Pretreatment with high-dose statin, but not low-dose statin, ezetimibe, or the combination of low-dose statin and ezetimibe, limits infarct size in the rat.

Statins reduce infarct size by upregulating nitric oxide synthases and PGI2 production. In this article, the infarct size-limiting effect of low-dose simvastatin + ezetimibe, ezetimibe, and high-dose statins were compared. Rats received 3-day water, atorvastatin (10 mg/kg/d), simvastatin (10 mg/kg/d), simvastatin (2 mg/kg/d), simvastatin (2 mg/kg/d) + ezetimibe (1 mg/kg/d), or ezetimibe. Rats underwent 30-minute coronary artery occlusion and 4-hour reperfusion.

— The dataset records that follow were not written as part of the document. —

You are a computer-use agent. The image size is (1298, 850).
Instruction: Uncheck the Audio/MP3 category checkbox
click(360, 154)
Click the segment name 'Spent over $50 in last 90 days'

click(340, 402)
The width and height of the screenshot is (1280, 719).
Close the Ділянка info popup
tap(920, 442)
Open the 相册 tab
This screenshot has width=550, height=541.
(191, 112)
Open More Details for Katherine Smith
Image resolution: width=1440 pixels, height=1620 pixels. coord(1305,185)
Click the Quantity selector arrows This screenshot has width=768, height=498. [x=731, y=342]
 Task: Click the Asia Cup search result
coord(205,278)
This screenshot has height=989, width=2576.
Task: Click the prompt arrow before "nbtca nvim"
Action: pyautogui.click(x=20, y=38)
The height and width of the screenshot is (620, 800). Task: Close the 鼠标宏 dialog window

Atorvastatin and simvastatin 10 reduced infarct size, whereas simvastatin 2, ezetimibe, and simvastatin 2 + ezetimibe had no effect. Atorvastatin and simvastatin 10 increased nitric oxide synthases activity, whereas simvastatin-2, ezetimibe, and simvastatin-2 + ezetimibe had only a small effect. Atorvastatin and simvastatin 10 significantly increased myocardial 6-ketoprostaglandin F(1 alpha) levels, whereas simvastatin 2, ezetimibe, and simvastatin 2 + ezetimibe had no effect. High-dose statin is required to decrease infarct size, upregulate myocardial nitric oxide synthases activities, and increase 6-keto prostaglandin F(1 alpha) levels. Combination of ezetimibe and low-dose statin is ineffective in modulating myocardial biochemical changes associated with cardioprotection.